最近改進的 Linux 命名空間機制將可以實作使用非 root 使用者來執行全功能的容器。這將從根本上解決了容器和主機之間共享檔案系統而引起的安全問題。
終極目標是改進 2 個重要的安全特性:
- 將容器的 root 使用者映射到本地主機上的非 root 使用者,減輕容器和主機之間因權限提升而引起的安全問題;
- 允許 Docker 服務端在非 root 權限下執行,利用安全可靠的子行程來代理執行需要特權權限的操作。這些子行程將只允許在限定範圍內進行操作,例如僅僅負責虛擬網路設定或檔案系統管理、設定操作等。
最後,建議採用專用的伺服器來執行 Docker 還有相關的管理服務(例如 ssh 監控、程式監控、管理工具 nrpe、collectd 等),而其它的業務服務都放到容器中去執行。
核心能力機制
能力機制(Capability)是 Linux 核心一個強大的特性,可以提供細緻的權限存取控制。Linux 核心自 2.2 版本起就支援能力機制,它將權限劃分為更加細緻的操作能力,既可以作用在程式上,也可以作用在檔案上。
例如,一個 Web 服務程式只需要綁定一個低於 1024 的連接埠的權限,並不需要 root 權限。那麽它只需要被授權 net_bind_service 能力即可。此外,還有很多其他的類似能力來避免程式取得 root 權限。
預設情況下,Docker 啟動的容器被嚴格限制只允許使用核心的一部分能力。
使用能力機制對加強 Docker 容器的安全有很多好處。
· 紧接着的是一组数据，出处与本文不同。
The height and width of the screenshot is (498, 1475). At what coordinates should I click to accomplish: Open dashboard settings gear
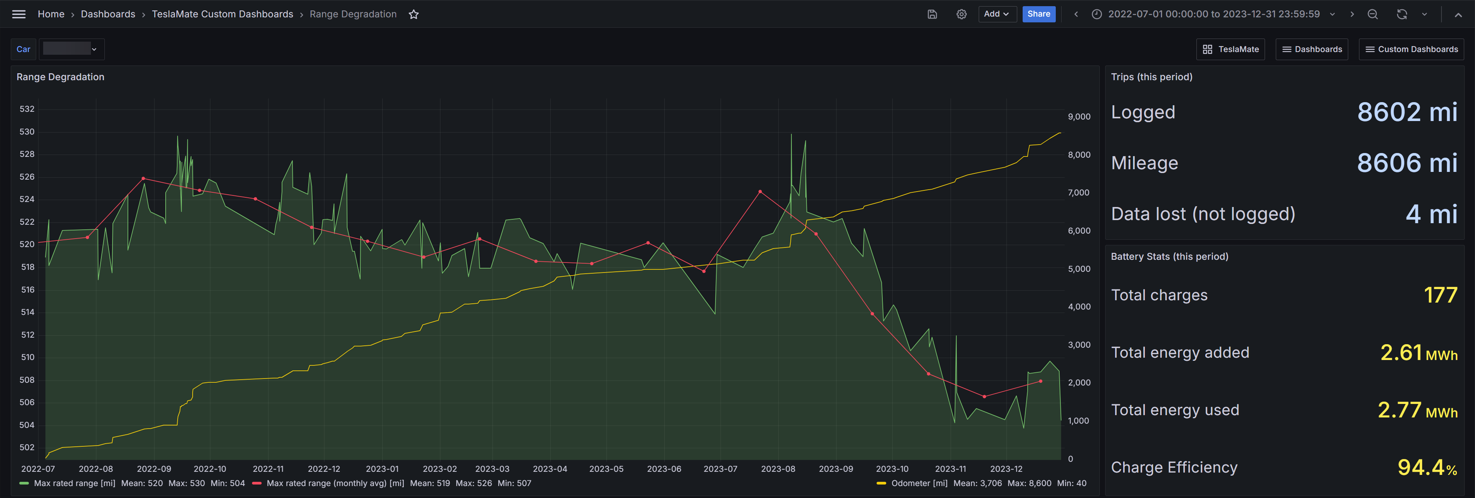[x=961, y=14]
通常,在伺服器上會執行一堆需要特權權限的程式,包括有 ssh、cron、syslogd、硬體管理工具模組(例如負載模組)、網路設定工具等等。容器跟這些程式是不同的,因為幾乎所有的特權程式都由容器以外的支援系統來進行管理:
- ssh 存取被主機上 ssh 服務來管理;
- cron 通常應該作為使用者程式執行,權限交給使用它服務的應用來處理;
- 日誌系統可由 Docker 或第三方服務管理;
- 硬體管理無關緊要,容器中也就無需執行 udevd 以及類似服務;
- 網路管理也都在主機上設定,除非特殊需求,容器不需要對網路進行設定。
從上面的例子可以看出,大部分情況下,容器並不需要「真正」的 root 權限,容器只需要少數的能力即可。為了加強安全,容器可以禁用一些沒必要的權限:
- 完全禁止任何 mount 操作;
- 禁止直接存取本地主機的 socket;
- 禁止存取一些檔案系統的操作,比如建立新的設備、修改檔案屬性等;
- 禁止模組載入。
這樣,就算攻擊者在容器中取得了 root 權限,也不能獲得本地主機的較高權限,能進行的破壞也有限。
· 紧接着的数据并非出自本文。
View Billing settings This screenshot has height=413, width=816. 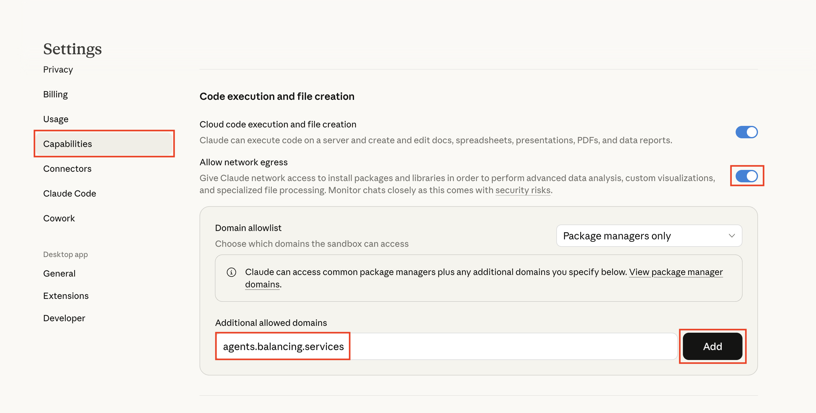[55, 94]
預設情況下,Docker 採用白名單機制,禁用必需功能之外的其它權限。當然,使用者也可以根據自身需求來為 Docker 容器啟用額外的權限。
其他安全特性
除了能力機制之外,還可以利用一些現有的安全機制來增強使用 Docker 的安全性,例如 TOMOYO、AppArmor、SELinux、 GRSEC 等。
Docker 當前預設只啟用了能力機制。使用者可以採用多種方案來加強 Docker 主機的安全,例如:
在核心中啟用 GRSEC 和 PAX,這將增加很多編譯和執行時的安全檢查;透過位址隨機化避免惡意探測等,並且啟用該特性不需要 Docker 進行任何設定。
使用一些有增強安全特性的容器模板,比如帶 AppArmor 的模板,和 Redhat 帶 SELinux 策略的模板。這些模板提供了額外的安全特性。
使用者可以自定義存取控制機制來定制安全策略。
跟其它新增到 Docker 容器的第三方工具一樣(比如網路拓撲和檔案系統共享),有很多類似的機制,在不改變 Docker 核心情況下就可以強化現有的容器。